* **EXTRACTED ENTRIES**
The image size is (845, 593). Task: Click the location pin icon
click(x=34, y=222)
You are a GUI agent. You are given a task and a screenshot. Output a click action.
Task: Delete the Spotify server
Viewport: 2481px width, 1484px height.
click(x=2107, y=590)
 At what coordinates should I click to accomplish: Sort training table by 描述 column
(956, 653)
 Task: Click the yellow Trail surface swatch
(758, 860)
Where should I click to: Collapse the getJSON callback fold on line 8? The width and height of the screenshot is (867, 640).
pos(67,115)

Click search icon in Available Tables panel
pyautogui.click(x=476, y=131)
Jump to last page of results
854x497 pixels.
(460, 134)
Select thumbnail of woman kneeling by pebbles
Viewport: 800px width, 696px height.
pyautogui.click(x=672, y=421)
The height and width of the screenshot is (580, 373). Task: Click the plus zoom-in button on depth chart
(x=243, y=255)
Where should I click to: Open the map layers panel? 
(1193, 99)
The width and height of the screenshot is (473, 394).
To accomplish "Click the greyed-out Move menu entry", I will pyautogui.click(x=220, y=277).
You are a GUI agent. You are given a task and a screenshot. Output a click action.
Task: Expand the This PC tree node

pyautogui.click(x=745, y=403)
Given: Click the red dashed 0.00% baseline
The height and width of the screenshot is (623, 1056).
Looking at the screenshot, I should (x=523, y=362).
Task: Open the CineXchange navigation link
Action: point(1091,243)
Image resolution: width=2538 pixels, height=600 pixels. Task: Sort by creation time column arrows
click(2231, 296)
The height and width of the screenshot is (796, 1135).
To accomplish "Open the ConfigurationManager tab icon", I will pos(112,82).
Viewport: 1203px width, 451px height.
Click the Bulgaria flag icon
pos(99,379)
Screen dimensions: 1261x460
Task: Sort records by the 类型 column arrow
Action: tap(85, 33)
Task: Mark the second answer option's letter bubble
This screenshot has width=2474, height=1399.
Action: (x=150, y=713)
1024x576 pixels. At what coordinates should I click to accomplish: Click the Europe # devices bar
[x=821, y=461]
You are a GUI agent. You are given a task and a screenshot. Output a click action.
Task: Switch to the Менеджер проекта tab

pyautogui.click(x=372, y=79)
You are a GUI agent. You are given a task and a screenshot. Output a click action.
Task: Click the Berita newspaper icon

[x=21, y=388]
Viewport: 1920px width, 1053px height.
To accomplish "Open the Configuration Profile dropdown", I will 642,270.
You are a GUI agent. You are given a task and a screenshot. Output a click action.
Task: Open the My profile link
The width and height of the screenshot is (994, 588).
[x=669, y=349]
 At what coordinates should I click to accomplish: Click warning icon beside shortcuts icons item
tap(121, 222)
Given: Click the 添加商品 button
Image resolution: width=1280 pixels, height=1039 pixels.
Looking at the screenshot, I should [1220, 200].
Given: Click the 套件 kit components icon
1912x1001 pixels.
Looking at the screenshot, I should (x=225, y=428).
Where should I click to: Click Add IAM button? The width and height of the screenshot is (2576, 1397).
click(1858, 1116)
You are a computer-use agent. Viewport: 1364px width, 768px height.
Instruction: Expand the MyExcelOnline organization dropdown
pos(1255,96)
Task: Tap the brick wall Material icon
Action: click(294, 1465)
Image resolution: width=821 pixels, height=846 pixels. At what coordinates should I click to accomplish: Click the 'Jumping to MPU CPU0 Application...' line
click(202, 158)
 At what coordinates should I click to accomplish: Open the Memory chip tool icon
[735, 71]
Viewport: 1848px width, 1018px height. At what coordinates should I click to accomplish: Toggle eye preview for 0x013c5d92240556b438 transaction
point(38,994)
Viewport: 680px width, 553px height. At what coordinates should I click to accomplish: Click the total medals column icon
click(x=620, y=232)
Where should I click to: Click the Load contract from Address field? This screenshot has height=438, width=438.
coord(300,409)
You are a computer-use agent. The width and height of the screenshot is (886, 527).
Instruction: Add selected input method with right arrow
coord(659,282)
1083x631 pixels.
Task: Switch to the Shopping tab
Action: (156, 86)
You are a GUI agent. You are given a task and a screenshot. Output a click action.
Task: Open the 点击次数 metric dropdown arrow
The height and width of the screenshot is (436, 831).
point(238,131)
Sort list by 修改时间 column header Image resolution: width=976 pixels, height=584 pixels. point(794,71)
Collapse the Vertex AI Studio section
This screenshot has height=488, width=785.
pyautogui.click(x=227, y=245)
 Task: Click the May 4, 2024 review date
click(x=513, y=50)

* **WORK TO COMPLETE**
Each line of the material should be duplicated exactly, please.

* **EXERCISE SOLUTION**
The image size is (845, 593). Task: Click the location pin icon
click(x=34, y=222)
You are a GUI agent. You are given a task and a screenshot. Output a click action.
Task: Delete the Spotify server
Viewport: 2481px width, 1484px height.
click(x=2107, y=590)
 At what coordinates should I click to accomplish: Sort training table by 描述 column
(956, 653)
 Task: Click the yellow Trail surface swatch
(758, 860)
Where should I click to: Collapse the getJSON callback fold on line 8? The width and height of the screenshot is (867, 640).
pos(67,115)

Click search icon in Available Tables panel
pyautogui.click(x=476, y=131)
Jump to last page of results
854x497 pixels.
(460, 134)
Select thumbnail of woman kneeling by pebbles
Viewport: 800px width, 696px height.
pyautogui.click(x=672, y=421)
The height and width of the screenshot is (580, 373). Task: Click the plus zoom-in button on depth chart
(x=243, y=255)
Where should I click to: Open the map layers panel? 
(1193, 99)
The width and height of the screenshot is (473, 394).
To accomplish "Click the greyed-out Move menu entry", I will pyautogui.click(x=220, y=277).
You are a GUI agent. You are given a task and a screenshot. Output a click action.
Task: Expand the This PC tree node

pyautogui.click(x=745, y=403)
Given: Click the red dashed 0.00% baseline
The height and width of the screenshot is (623, 1056).
Looking at the screenshot, I should (x=523, y=362).
Task: Open the CineXchange navigation link
Action: point(1091,243)
Image resolution: width=2538 pixels, height=600 pixels. Task: Sort by creation time column arrows
click(2231, 296)
The height and width of the screenshot is (796, 1135).
To accomplish "Open the ConfigurationManager tab icon", I will pos(112,82).
Viewport: 1203px width, 451px height.
Click the Bulgaria flag icon
pos(99,379)
Screen dimensions: 1261x460
Task: Sort records by the 类型 column arrow
Action: tap(85, 33)
Task: Mark the second answer option's letter bubble
This screenshot has width=2474, height=1399.
Action: (x=150, y=713)
1024x576 pixels. At what coordinates should I click to accomplish: Click the Europe # devices bar
[x=821, y=461]
You are a GUI agent. You are given a task and a screenshot. Output a click action.
Task: Switch to the Менеджер проекта tab

pyautogui.click(x=372, y=79)
You are a GUI agent. You are given a task and a screenshot. Output a click action.
Task: Click the Berita newspaper icon

[x=21, y=388]
Viewport: 1920px width, 1053px height.
To accomplish "Open the Configuration Profile dropdown", I will 642,270.
You are a GUI agent. You are given a task and a screenshot. Output a click action.
Task: Open the My profile link
The width and height of the screenshot is (994, 588).
[x=669, y=349]
 At what coordinates should I click to accomplish: Click warning icon beside shortcuts icons item
tap(121, 222)
Given: Click the 添加商品 button
Image resolution: width=1280 pixels, height=1039 pixels.
Looking at the screenshot, I should [1220, 200].
Given: Click the 套件 kit components icon
1912x1001 pixels.
Looking at the screenshot, I should (x=225, y=428).
Where should I click to: Click Add IAM button? The width and height of the screenshot is (2576, 1397).
click(1858, 1116)
You are a computer-use agent. Viewport: 1364px width, 768px height.
Instruction: Expand the MyExcelOnline organization dropdown
pos(1255,96)
Task: Tap the brick wall Material icon
Action: click(294, 1465)
Image resolution: width=821 pixels, height=846 pixels. At what coordinates should I click to accomplish: Click the 'Jumping to MPU CPU0 Application...' line
click(202, 158)
 At what coordinates should I click to accomplish: Open the Memory chip tool icon
[735, 71]
Viewport: 1848px width, 1018px height. At what coordinates should I click to accomplish: Toggle eye preview for 0x013c5d92240556b438 transaction
point(38,994)
Viewport: 680px width, 553px height. At what coordinates should I click to accomplish: Click the total medals column icon
click(x=620, y=232)
Where should I click to: Click the Load contract from Address field? This screenshot has height=438, width=438.
coord(300,409)
You are a computer-use agent. The width and height of the screenshot is (886, 527).
Instruction: Add selected input method with right arrow
coord(659,282)
1083x631 pixels.
Task: Switch to the Shopping tab
Action: (156, 86)
You are a GUI agent. You are given a task and a screenshot. Output a click action.
Task: Open the 点击次数 metric dropdown arrow
The height and width of the screenshot is (436, 831).
point(238,131)
Sort list by 修改时间 column header Image resolution: width=976 pixels, height=584 pixels. point(794,71)
Collapse the Vertex AI Studio section
This screenshot has height=488, width=785.
pyautogui.click(x=227, y=245)
 Task: Click the May 4, 2024 review date
click(x=513, y=50)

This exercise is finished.